En el suelo del tren había un latinoamericano durmiendo, pero uno de esos que dicen “vale”, “joder” y “hostia” y hasta cecean y hablan de vosotros. Solía verlos con humor, aferrados con uñas y dientes al primer mundo (o lo que sea que es España en la Europa de Merkel, May y Macron), traidores a su cultura y su propio acento. Aun en un país que justamente valora a muerte eso de las culturas y acentos distintos (bueno, tal vez no en Madrid). Hasta que los escuché, con sus historias de desarraigo infantil, y el humor se me escapó.

Este latino dormido en el piso del metro madrileño venía a completar el cuadro, un detalle en la esquina inferior derecha de un lienzo en algún museo de los que cobran entrada cara.

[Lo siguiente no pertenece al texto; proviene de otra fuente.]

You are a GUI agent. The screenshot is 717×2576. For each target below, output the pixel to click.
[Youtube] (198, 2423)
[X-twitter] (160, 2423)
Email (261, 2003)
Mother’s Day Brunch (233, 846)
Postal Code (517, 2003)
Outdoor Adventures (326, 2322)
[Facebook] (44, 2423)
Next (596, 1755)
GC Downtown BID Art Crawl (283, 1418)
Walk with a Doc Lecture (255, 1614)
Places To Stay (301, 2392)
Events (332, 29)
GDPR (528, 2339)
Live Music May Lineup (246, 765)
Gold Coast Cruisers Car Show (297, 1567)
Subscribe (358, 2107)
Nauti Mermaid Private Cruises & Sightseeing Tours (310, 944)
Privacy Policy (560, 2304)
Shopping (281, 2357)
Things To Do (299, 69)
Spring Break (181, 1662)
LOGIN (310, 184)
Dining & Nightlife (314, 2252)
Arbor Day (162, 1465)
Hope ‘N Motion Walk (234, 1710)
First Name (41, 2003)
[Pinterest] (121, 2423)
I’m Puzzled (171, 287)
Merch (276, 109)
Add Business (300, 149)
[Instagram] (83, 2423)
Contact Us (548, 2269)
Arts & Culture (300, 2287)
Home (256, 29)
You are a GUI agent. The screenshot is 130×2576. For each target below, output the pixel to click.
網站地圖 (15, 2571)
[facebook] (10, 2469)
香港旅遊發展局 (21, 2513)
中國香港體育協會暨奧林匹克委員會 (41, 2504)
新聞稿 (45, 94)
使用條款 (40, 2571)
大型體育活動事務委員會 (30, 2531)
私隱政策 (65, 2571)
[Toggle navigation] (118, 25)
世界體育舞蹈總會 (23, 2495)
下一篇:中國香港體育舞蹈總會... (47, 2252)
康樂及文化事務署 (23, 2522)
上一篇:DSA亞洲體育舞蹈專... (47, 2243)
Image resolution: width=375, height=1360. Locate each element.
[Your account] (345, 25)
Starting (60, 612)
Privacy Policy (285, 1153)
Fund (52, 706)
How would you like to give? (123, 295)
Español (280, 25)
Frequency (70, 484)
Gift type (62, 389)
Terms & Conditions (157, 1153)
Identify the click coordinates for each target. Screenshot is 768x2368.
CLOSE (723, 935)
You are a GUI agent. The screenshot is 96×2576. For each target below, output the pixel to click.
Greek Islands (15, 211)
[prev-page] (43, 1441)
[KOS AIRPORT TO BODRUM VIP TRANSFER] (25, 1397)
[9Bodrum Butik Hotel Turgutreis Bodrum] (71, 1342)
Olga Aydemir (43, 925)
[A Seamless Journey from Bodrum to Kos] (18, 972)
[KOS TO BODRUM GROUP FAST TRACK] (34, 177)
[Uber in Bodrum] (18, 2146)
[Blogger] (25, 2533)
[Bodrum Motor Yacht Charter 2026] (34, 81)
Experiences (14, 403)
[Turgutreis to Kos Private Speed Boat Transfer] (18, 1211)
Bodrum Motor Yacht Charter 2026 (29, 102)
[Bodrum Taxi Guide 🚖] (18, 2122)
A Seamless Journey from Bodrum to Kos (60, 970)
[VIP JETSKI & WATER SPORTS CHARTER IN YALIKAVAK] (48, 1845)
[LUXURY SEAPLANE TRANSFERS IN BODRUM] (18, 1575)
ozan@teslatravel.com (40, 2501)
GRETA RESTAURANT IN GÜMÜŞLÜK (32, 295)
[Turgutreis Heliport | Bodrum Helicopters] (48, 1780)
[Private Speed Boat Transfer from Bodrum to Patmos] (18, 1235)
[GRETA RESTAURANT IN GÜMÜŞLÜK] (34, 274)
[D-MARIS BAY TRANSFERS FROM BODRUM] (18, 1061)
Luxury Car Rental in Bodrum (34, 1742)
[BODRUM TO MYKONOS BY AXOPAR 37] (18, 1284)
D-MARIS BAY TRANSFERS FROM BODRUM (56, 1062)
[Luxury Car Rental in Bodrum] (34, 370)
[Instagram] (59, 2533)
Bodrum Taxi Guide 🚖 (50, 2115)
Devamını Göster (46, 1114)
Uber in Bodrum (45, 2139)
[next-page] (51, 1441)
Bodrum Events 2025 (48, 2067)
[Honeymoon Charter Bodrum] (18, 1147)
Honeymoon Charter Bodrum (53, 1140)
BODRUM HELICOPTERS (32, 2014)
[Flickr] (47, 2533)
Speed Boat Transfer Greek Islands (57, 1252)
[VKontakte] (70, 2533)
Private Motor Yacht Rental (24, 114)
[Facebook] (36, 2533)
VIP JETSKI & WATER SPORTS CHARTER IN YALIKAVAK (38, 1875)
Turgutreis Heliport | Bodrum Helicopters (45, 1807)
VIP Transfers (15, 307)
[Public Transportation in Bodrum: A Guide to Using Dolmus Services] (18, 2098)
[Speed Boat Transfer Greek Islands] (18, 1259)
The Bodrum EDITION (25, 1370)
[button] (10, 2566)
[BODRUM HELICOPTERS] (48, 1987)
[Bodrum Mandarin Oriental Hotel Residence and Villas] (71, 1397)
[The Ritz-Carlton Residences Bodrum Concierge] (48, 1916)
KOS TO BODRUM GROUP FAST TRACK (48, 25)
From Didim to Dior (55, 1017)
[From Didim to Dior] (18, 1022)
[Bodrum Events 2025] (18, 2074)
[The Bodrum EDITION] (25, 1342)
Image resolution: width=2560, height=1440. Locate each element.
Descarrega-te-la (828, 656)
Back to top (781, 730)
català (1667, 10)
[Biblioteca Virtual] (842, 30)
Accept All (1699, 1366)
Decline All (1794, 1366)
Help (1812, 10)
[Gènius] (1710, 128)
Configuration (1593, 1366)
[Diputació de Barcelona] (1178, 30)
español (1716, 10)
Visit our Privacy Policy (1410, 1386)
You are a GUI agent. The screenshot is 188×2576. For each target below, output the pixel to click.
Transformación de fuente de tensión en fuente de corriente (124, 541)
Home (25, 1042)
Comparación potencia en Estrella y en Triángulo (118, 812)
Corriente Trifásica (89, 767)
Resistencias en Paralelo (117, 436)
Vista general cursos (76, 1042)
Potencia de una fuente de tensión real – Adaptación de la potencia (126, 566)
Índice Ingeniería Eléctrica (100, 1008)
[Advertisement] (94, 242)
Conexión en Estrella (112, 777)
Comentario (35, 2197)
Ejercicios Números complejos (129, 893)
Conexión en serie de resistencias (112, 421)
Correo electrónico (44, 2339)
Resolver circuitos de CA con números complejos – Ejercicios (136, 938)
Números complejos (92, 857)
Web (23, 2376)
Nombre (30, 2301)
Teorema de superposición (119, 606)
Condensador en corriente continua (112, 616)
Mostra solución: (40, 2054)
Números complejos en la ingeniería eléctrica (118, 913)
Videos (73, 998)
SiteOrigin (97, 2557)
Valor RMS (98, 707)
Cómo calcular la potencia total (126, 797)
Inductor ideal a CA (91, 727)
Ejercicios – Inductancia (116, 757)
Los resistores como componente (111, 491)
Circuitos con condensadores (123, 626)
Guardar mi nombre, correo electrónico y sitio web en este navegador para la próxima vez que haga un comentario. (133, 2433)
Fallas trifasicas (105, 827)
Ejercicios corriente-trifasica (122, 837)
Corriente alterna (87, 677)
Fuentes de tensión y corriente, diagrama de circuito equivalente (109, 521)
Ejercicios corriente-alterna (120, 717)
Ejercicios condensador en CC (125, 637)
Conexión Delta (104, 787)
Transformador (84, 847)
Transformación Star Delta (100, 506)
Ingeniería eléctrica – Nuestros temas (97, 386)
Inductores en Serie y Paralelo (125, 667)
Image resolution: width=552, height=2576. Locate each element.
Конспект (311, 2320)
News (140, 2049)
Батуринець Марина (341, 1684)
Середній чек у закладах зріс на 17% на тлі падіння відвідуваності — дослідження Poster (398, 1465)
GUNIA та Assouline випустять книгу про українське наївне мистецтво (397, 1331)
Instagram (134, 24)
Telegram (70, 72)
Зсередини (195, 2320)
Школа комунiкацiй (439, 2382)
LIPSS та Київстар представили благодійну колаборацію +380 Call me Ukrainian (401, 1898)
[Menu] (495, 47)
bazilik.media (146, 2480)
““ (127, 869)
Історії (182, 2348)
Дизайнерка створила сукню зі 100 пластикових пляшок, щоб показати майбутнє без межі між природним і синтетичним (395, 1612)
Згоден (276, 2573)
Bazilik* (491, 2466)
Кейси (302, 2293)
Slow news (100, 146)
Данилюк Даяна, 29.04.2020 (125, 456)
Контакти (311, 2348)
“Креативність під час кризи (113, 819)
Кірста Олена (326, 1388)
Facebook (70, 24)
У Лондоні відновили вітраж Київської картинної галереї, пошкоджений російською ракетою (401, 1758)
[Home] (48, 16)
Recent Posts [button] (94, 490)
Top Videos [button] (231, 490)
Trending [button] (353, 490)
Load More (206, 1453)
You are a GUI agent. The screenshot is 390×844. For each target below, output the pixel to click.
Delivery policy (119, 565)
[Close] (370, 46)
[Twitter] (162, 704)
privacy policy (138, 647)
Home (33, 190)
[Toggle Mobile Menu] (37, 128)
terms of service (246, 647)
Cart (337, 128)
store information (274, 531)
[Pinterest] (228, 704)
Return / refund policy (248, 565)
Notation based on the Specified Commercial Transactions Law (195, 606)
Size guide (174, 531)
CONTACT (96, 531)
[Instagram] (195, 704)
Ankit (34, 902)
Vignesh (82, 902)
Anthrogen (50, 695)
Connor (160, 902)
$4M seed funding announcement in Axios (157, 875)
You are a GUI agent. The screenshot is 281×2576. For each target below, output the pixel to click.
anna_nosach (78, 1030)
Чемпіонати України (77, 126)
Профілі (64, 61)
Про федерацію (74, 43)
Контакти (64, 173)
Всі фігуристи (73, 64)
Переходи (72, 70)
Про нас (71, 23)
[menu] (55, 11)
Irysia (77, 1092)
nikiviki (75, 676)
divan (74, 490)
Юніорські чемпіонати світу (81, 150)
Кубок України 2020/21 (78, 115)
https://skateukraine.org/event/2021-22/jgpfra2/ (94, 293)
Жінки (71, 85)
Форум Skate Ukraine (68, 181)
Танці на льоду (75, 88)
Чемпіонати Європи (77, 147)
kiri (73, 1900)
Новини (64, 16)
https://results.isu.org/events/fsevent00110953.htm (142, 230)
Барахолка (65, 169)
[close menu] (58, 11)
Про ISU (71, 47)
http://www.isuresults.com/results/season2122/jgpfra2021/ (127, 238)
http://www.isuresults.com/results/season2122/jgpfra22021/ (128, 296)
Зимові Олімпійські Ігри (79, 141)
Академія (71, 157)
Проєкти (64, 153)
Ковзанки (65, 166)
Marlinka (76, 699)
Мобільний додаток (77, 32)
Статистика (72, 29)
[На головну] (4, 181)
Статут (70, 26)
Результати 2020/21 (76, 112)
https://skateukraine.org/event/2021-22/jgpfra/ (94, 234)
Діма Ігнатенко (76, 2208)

Inmóvil, nunca inerte.

Ya no me daba el tiempo para ir a un parque o lo que fuera. Solo para seguir hasta la estación subterránea de ómnibus y comerme las siete horas de vuelta, con las manos más vacías que en el viaje de ida. Y me vinieron unas ganas horribles de quedarme en el metro y nada más recorrer la línea de punta a punta. Los topos me estaban llamando a sumarme a su sociedad.

Arrastrando los pies por la ciudad subterránea, me sentí parte de ella. Un extranjero más. De los de Latinoamérica y de los de Camus. Menos mal que no hay de estas en Uruguay, porque no sé qué tan bien le haría una ciudad subterránea a la psiquis montevideana.

Salté a las vías y corrí dentro del túnel del que salen los trenes, tan oscuro, vacío y silencioso. Los ojos de los topos me miraban desde las paredes. Distinguía el reflejo ínfimo de las luces lejanas en sus ojos lechosos, casi ciegos. Ya habituados a que no haya nada para ver. En la negrura vi las estrellas que rodeaban a la estación especial y la Tierra, impactante en sus azules y sus verdes y sus marrones, del otro lado de una ventana. El pelo voló hacia atrás, empujado por el tren que se acercaba.

La corriente de nómades me empujó hacia la salida antes de que pudiera hacerme ciudadano. Subí saltando de dos en dos los escalones de las escaleras mecánicas y al ver el cielo celeste aspiré como pocas veces el aire caliente y pesado de la capital. Lo primero que vi fue tan absurdo que pensé otra vez en Camus. Un combo de jardín de infantes, escuela, liceo y universidad llamado, insólitamente, “Afuera”. No había forma de que eso no fuera una tapadera de lavado de plata.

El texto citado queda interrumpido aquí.